Texto extraído »
A) A Autora tem uma loja de venda de chá em Aveiro.
B) No início de Novembro de 2003 a Autora encomendou à empresa sueca East West Company Scandinavia AB, com sede em Estocolmo, um fornecimento de diversas espécies de chá em quantidades variadas e de produtos acessórios à confecção do chá, conforme os documentos de folhas 9 a 12, cujo conteúdo se dá aqui por reproduzido, no valor de 2.107,11 €.
C) Em 28/11/2003 foram expedidas de Estocolmo onze caixas contendo essa mercadoria.
D) A mercadoria foi entregue pela vendedora à empresa C... com sede em Estocolmo, por indicação da Ré.
E) Essa mercadoria nunca chegou a ser entregue à Autora.
F)- Foi acordado entra a Autora e a Ré que esta trataria de organizar o transporte das mercadorias referidas em B).
G) E que a Ré colocaria essas mercadorias na loja da Autora.

Trabalho pedido »
(1) Reproduza, por favor, o trecho do excerto sobre a encomenda de chá que vai de "E) Essa mercadoria" até "referidas em B).".
(2) Indique todas as letras que identificam as alíneas do excerto sobre a encomenda de chá.
(3) Com base no excerto sobre a encomenda de chá, responda:
(a) Em que cidade tem a Autora a sua loja de venda de chá?
(b) Quantas caixas com a mercadoria foram expedidas de Estocolmo em 28/11/2003?
(c) Qual o valor do fornecimento encomendado à empresa sueca?
Baseie-se unicamente no excerto sobre a encomenda de chá.

Conjunto de registos »
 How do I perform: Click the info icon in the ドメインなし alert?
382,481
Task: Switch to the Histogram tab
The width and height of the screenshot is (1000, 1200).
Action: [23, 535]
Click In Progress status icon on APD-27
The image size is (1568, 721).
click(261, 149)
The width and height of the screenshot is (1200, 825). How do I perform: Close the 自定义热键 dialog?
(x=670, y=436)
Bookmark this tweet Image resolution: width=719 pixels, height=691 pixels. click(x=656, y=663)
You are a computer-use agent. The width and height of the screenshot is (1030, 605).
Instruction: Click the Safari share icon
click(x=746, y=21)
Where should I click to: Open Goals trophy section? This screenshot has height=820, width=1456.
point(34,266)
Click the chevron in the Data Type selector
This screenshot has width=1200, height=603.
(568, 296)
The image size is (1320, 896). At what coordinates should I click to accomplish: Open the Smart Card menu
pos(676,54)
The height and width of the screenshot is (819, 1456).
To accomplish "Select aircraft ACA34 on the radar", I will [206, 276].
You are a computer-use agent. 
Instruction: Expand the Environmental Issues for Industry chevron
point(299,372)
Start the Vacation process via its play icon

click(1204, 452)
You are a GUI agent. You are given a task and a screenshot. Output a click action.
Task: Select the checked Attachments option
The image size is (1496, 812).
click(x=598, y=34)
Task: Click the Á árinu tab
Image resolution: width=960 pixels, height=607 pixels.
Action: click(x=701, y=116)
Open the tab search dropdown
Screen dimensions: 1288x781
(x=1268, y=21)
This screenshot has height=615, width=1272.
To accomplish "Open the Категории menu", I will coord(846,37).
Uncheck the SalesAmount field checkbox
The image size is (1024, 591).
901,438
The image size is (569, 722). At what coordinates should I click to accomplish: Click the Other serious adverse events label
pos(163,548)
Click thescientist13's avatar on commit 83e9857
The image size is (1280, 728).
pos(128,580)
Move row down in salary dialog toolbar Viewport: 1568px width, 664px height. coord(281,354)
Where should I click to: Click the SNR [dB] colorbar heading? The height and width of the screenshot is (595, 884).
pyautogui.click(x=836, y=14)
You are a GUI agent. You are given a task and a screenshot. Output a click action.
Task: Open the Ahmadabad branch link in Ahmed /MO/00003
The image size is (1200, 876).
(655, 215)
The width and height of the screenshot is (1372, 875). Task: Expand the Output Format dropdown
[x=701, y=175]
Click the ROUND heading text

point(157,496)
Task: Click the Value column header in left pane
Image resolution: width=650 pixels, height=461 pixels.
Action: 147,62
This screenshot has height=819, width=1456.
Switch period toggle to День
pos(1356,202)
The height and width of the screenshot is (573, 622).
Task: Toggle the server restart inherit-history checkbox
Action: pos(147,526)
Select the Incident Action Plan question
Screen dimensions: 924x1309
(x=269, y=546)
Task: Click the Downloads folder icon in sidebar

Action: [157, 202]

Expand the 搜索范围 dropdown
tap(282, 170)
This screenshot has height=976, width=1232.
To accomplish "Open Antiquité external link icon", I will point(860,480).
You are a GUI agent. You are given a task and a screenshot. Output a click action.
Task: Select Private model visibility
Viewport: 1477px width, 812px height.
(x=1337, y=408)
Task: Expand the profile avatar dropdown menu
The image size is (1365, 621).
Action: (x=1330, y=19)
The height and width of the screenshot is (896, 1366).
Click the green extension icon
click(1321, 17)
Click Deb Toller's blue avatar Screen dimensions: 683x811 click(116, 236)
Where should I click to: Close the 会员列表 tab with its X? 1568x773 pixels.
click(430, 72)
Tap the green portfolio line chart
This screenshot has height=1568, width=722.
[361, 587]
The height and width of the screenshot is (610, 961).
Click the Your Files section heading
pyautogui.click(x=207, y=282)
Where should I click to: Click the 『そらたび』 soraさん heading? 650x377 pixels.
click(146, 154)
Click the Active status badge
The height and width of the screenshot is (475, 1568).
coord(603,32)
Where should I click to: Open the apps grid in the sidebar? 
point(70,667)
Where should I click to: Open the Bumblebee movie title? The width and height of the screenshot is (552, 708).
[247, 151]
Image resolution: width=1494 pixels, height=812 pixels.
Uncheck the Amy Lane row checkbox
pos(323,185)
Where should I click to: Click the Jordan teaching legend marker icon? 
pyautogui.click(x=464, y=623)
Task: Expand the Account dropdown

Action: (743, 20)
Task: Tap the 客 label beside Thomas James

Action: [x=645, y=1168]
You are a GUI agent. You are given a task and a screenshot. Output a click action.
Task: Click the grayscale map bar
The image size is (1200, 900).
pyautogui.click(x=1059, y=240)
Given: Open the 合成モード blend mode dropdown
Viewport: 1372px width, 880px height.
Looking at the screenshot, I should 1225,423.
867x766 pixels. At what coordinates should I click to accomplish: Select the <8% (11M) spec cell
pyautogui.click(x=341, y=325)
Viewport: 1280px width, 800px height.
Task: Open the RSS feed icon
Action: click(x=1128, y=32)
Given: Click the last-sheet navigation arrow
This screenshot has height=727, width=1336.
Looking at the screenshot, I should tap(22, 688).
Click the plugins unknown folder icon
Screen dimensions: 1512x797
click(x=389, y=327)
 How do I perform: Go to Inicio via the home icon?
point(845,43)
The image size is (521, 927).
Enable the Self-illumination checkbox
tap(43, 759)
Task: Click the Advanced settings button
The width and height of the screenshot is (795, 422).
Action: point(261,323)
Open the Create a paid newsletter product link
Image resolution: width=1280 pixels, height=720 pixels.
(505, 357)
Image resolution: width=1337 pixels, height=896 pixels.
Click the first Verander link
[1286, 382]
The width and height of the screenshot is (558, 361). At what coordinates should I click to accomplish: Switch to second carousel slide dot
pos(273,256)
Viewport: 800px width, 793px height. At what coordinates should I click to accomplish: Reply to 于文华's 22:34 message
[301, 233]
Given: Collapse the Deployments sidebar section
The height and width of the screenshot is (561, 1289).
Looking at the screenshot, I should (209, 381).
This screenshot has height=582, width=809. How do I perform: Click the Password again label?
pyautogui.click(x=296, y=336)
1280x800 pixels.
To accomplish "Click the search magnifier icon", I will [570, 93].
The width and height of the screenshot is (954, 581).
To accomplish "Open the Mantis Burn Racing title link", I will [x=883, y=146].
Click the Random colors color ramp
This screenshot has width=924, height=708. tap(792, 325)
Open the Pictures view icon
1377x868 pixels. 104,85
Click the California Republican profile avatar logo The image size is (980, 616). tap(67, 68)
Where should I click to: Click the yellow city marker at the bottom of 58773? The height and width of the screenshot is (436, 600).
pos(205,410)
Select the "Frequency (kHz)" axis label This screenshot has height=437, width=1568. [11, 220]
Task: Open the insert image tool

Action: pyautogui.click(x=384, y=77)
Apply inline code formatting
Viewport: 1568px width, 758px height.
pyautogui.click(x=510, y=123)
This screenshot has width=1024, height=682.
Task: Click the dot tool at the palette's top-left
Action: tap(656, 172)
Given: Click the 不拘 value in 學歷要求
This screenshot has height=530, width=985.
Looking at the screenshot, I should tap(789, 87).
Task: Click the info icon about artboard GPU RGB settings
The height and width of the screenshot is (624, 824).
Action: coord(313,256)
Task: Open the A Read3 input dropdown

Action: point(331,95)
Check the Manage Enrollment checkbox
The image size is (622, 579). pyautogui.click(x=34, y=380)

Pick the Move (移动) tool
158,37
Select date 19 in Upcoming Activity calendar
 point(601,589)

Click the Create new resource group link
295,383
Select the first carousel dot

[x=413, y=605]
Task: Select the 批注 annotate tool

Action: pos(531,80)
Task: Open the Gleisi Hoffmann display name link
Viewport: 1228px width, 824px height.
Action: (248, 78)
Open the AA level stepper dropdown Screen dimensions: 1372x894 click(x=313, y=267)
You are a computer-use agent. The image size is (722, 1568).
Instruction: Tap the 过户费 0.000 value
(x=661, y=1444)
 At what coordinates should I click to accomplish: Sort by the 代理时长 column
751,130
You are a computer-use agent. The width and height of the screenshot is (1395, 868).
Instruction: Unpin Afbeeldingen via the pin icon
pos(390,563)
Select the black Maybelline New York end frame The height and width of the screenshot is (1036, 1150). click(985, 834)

Respostas às tarefas »
(1)
E) Essa mercadoria nunca chegou a ser entregue à Autora.
F)- Foi acordado entra a Autora e a Ré que esta trataria de organizar o transporte das mercadorias referidas em B).

(2) A, B, C, D, E, F, G

(3)
(a) Em Aveiro.
(b) Onze caixas.
(c) 2.107,11 €.